“Open Air Painting” – Contemporary Landscapes by Maddine Insalaco
In these open air paintings, Maddine Insalaco recaptures a tradition going back to 16th century Italy, where early open air artists were the first to advance their skills through perceptional observations from nature. Leonardo da Vinci, writing at the time, encouraged students to use nature rather than other artists as the authority in learning to paint.
The early open air artists were the first to appreciate the quality of outdoor sketches. The fast moving light of the sun and unpredictable weather conditions force the artists to work fast. As a result culture has less of a chance to insert itself as style or fashion and leave its trace. Thus artists working at a distance of 200 or more years from each other, equipped with the same tools, can produce works of astonishing similarities. The careful observation of nature and it’s translation into paint continuously refines Maddine Insalaco’s color sensitivity and sharpens her pictorial skills today. She realized that painting outdoors offers an unusual experience of authenticity. All senses are involved in provoking the deepest appreciation of the beauty of the natural world.

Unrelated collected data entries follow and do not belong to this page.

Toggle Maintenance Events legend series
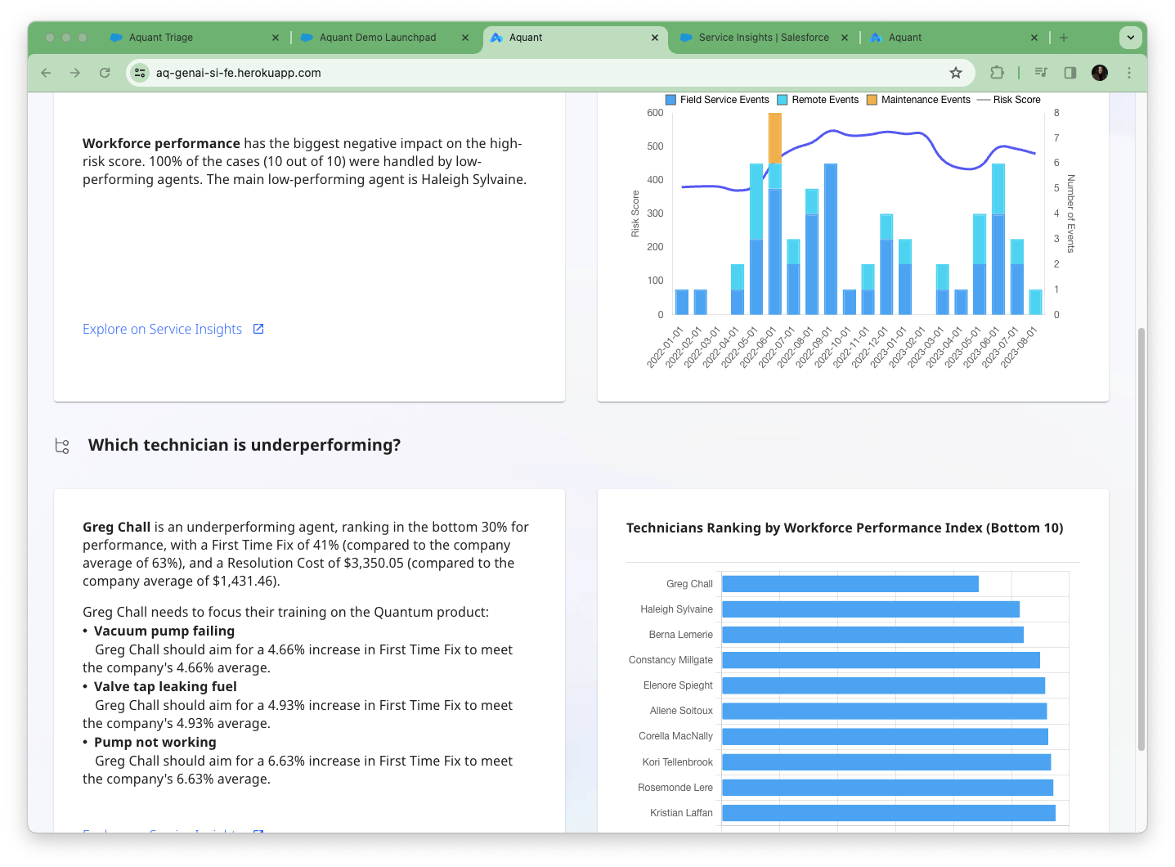 [918, 100]
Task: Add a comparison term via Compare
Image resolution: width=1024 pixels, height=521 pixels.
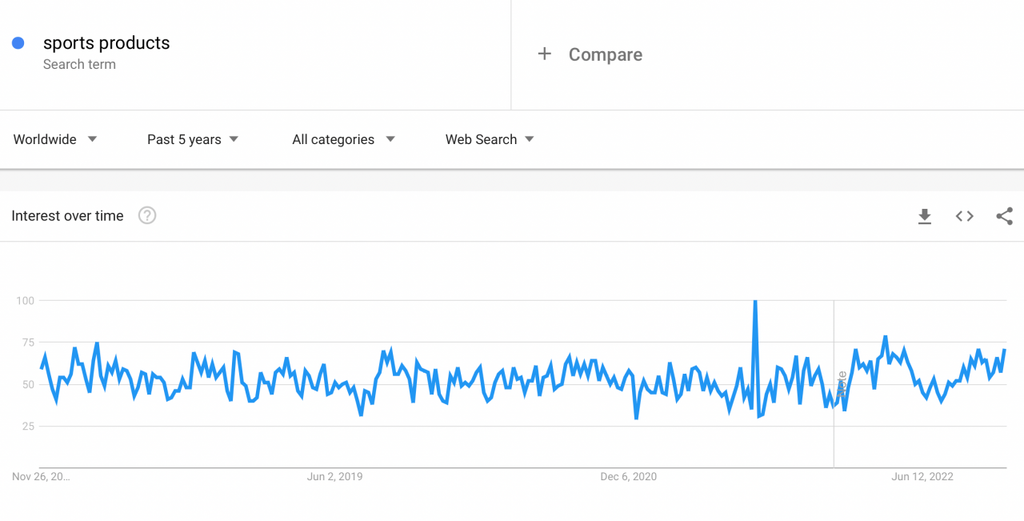Action: point(605,54)
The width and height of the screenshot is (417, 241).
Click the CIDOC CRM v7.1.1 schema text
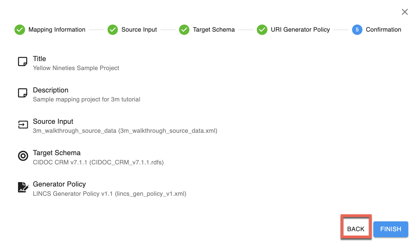pos(98,162)
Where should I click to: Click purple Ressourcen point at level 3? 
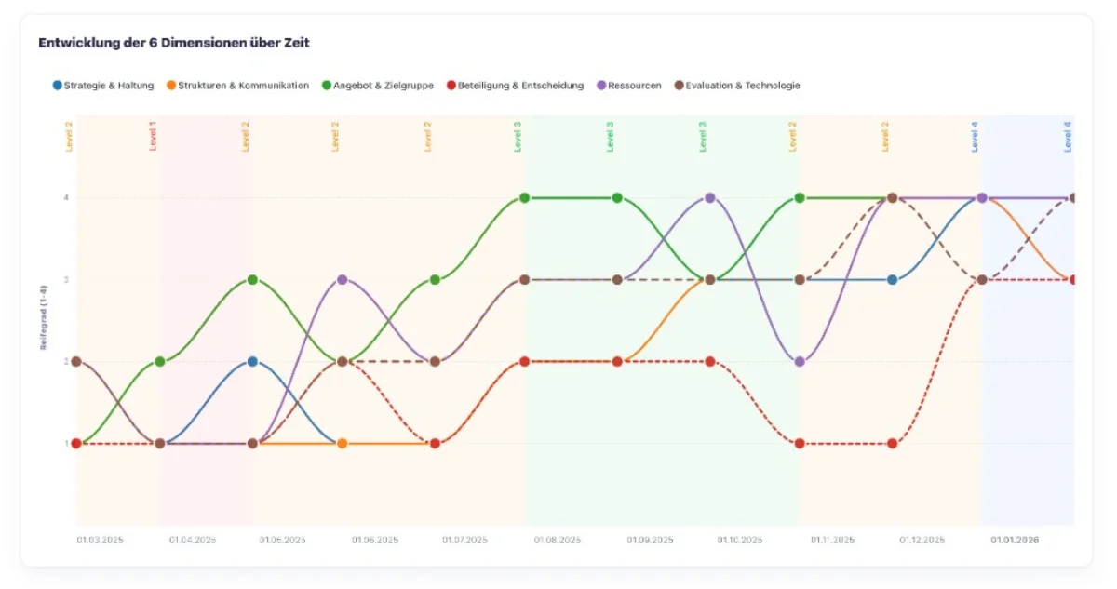tap(342, 279)
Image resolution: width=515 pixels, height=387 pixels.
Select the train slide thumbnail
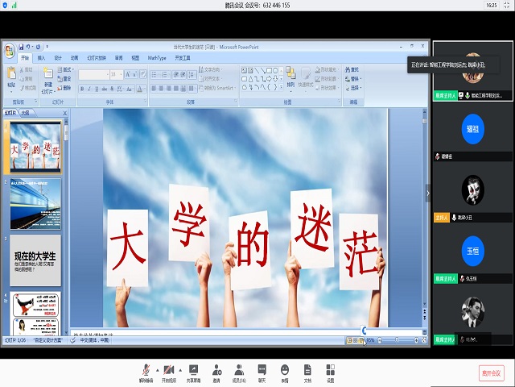click(x=35, y=203)
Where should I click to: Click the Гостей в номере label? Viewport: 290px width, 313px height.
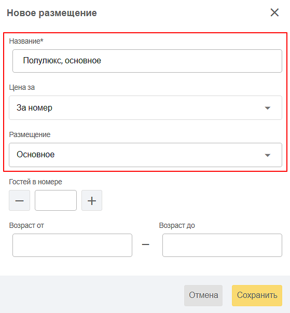35,182
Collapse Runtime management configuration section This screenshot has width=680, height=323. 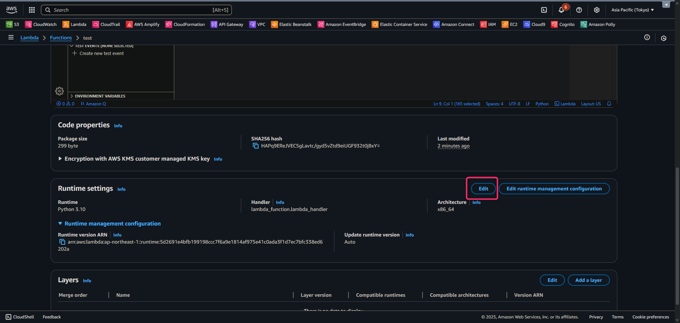pos(60,224)
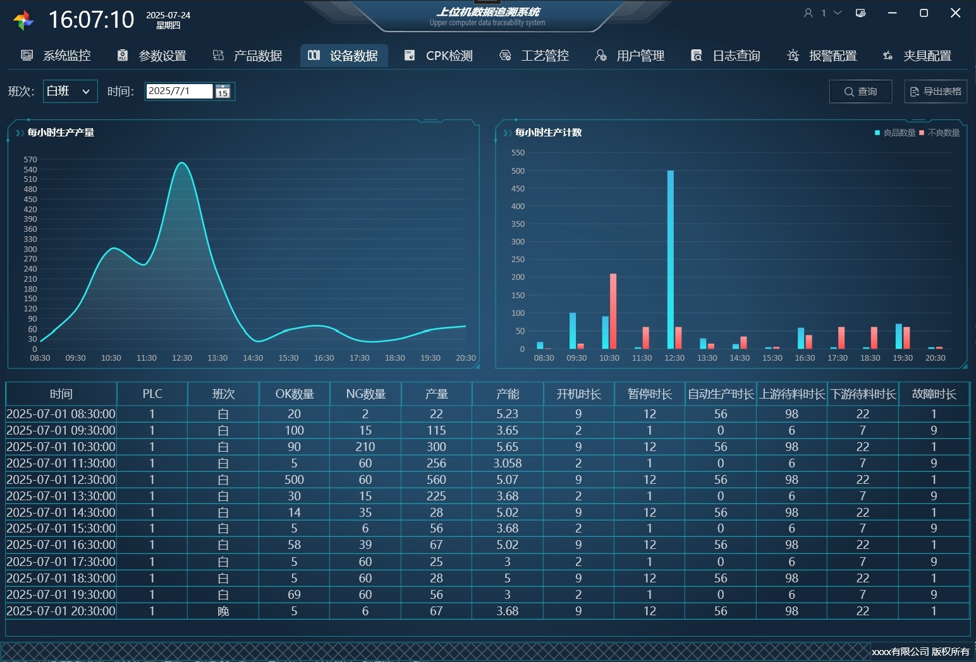Toggle the 良品数量 legend series
Image resolution: width=976 pixels, height=662 pixels.
(x=895, y=133)
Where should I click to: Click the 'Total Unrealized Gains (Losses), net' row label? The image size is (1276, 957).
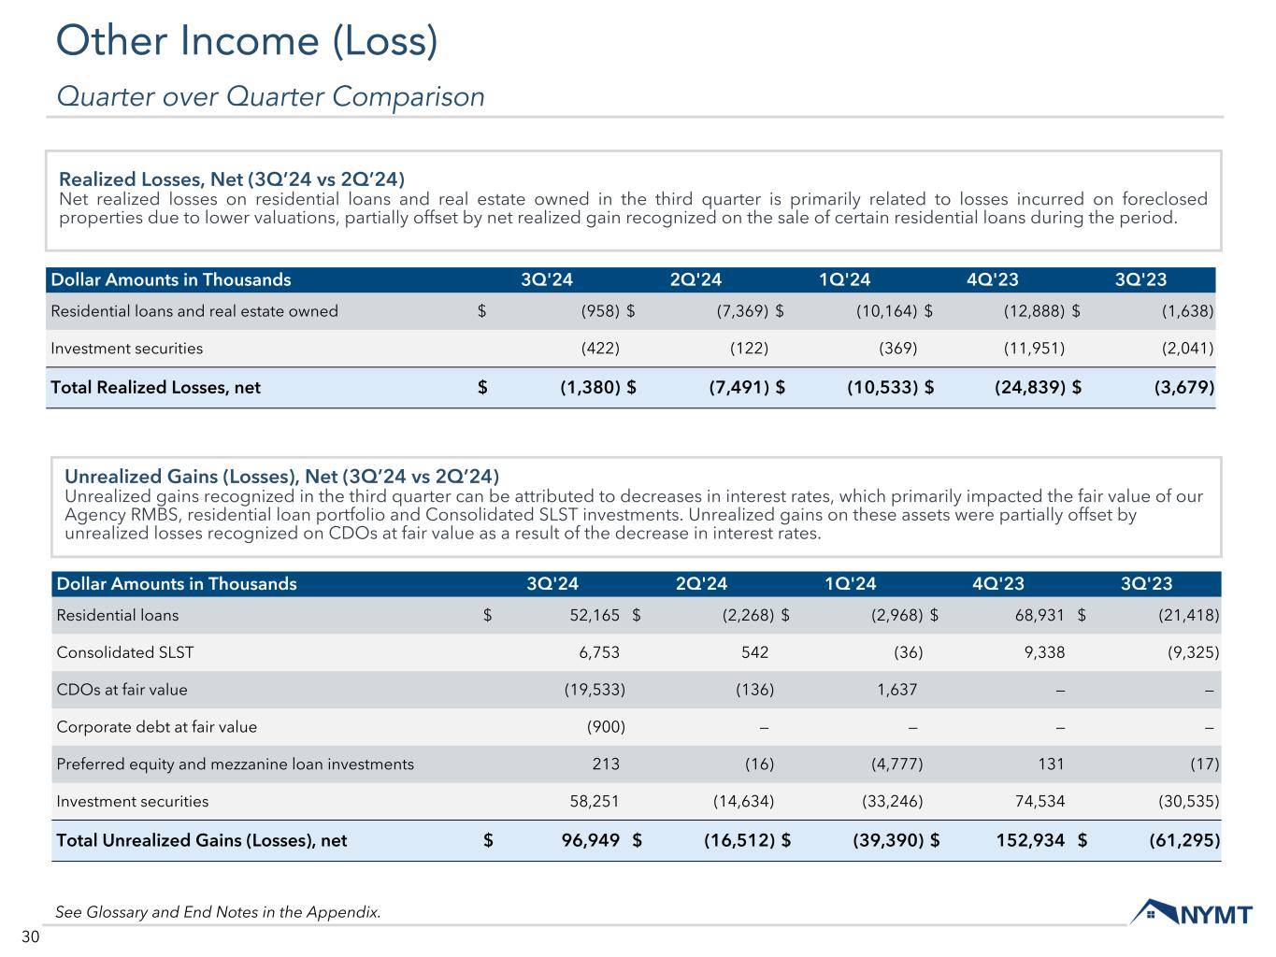pos(201,840)
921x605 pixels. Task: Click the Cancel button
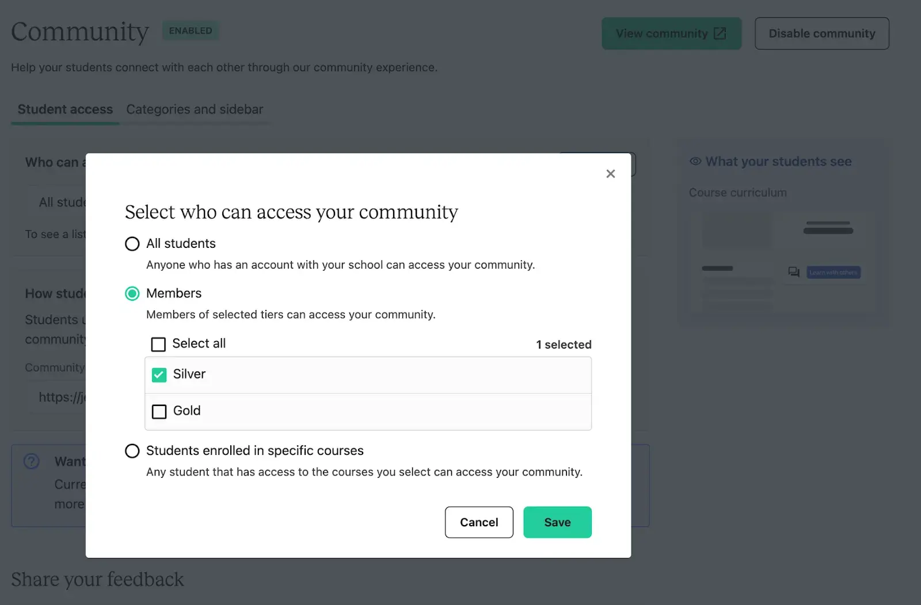(x=478, y=522)
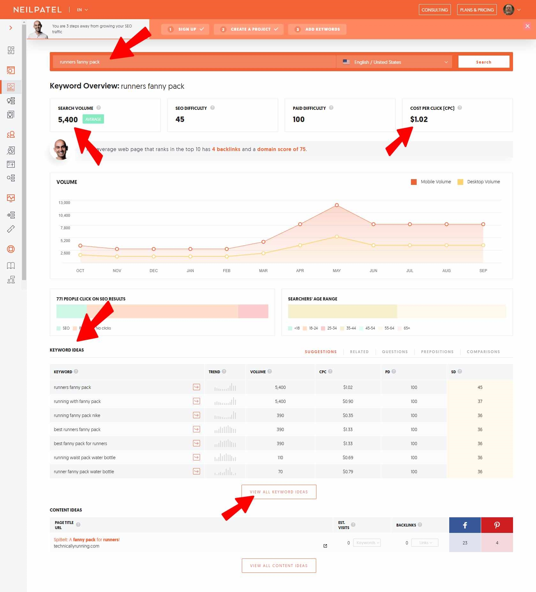Expand the Keywords dropdown in Content Ideas
The image size is (536, 592).
(367, 543)
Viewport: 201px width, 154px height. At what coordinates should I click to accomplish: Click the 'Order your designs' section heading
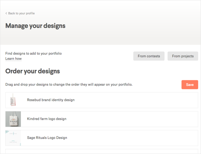33,71
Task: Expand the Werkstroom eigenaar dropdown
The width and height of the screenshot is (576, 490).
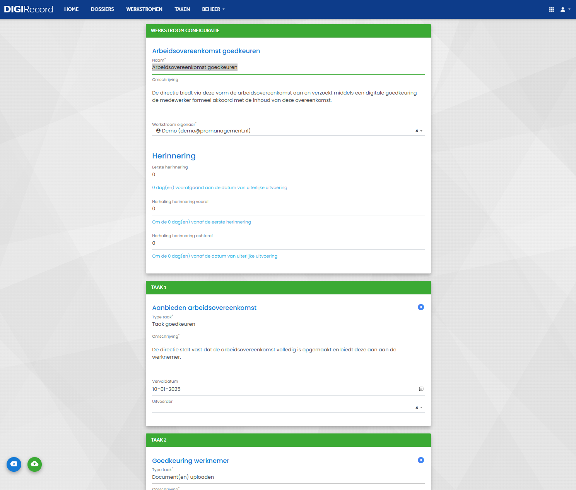Action: click(421, 131)
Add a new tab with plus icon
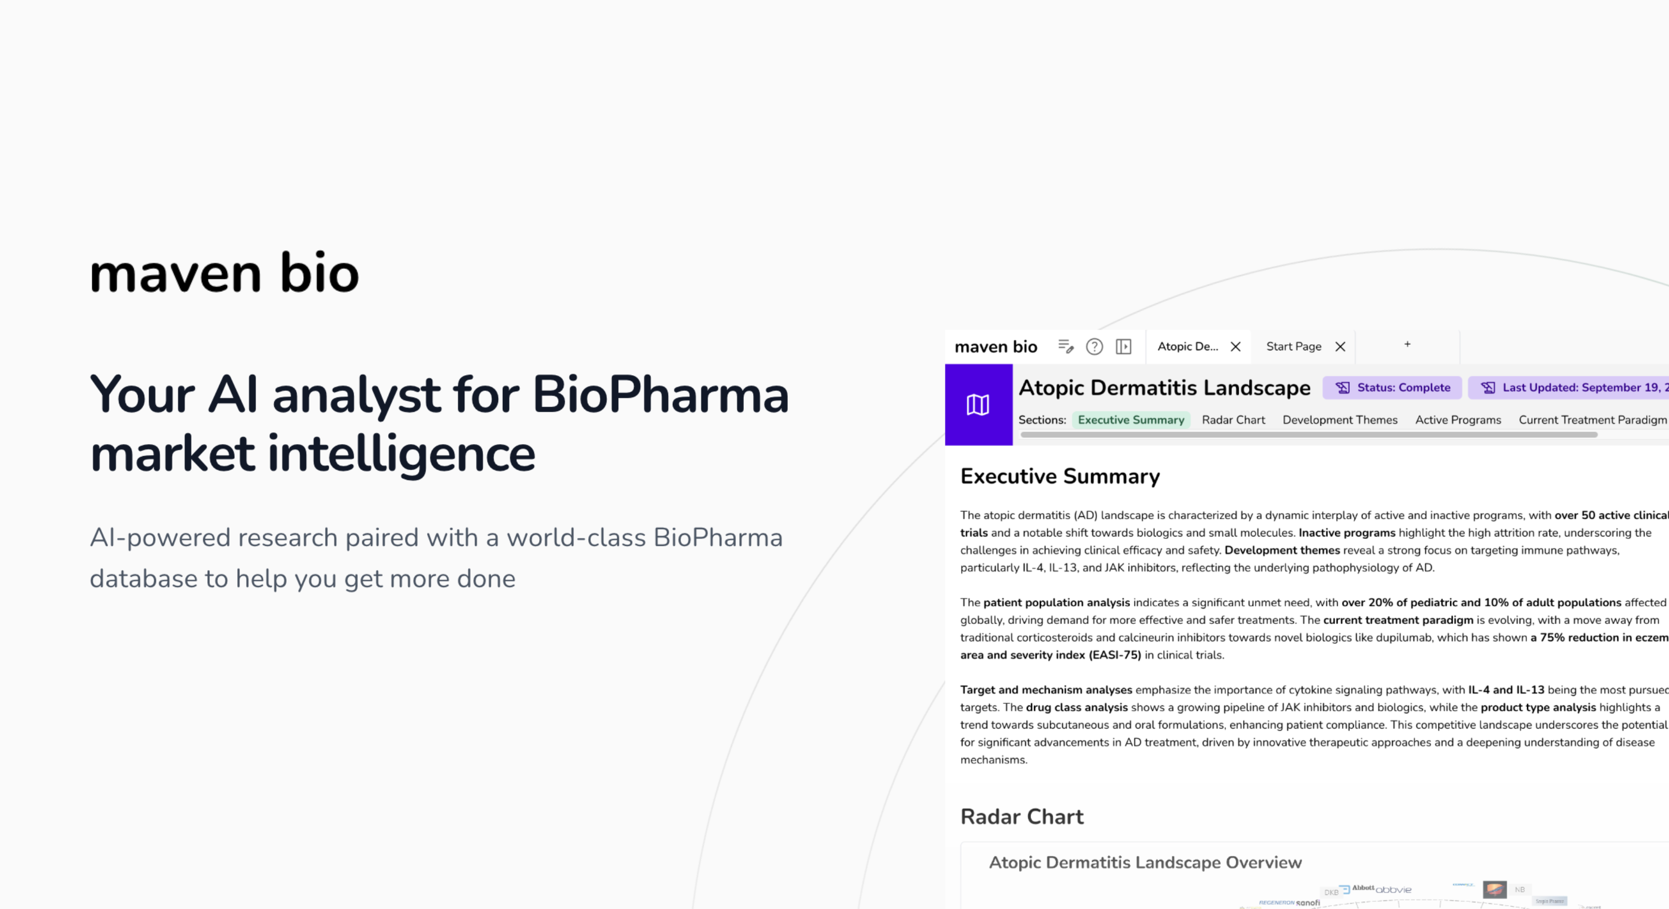 click(1407, 344)
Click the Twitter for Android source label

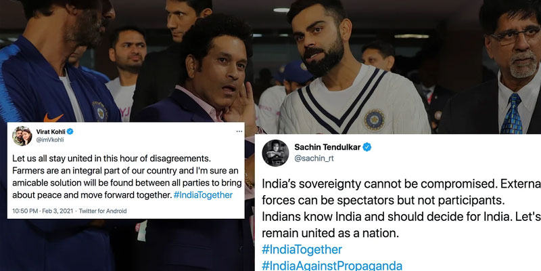click(103, 211)
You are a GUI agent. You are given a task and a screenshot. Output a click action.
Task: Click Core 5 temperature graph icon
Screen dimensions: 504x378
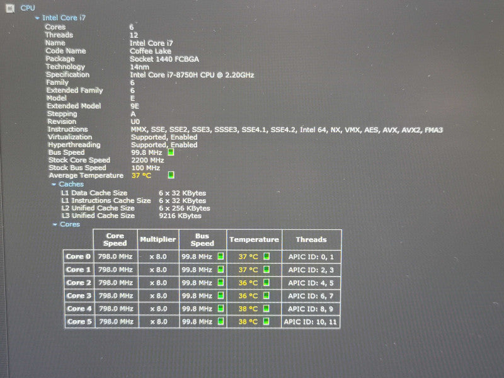click(x=266, y=321)
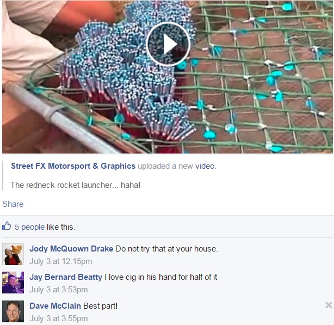Follow the 'video' link in the upload notice
Viewport: 334px width, 325px height.
205,166
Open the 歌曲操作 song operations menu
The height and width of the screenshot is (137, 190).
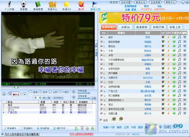[27, 128]
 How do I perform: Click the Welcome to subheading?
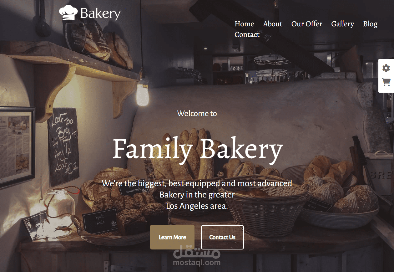tap(197, 113)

To Maddine Insalaco, long accustomed to painterly, physical works of art, a brush stroke represents more than just the reality of paint itself. She compares the movement and selective touching by the artist’s hand to human life in movement. It is these marks and strokes, these signs of life, which confirm her connection with artists of the past. In an industrial world determined to remove the visual evidence of the hand (manus) in manufacture, painting retains a unique status and the human fondness to touch and mark explains its resilience and continuity.
In open air painting the simple act of looking and quietly observing enhances the experience of being alive. There is nothing quite like it. This fact must certainly have contributed to the longevity of the open air painting tradition.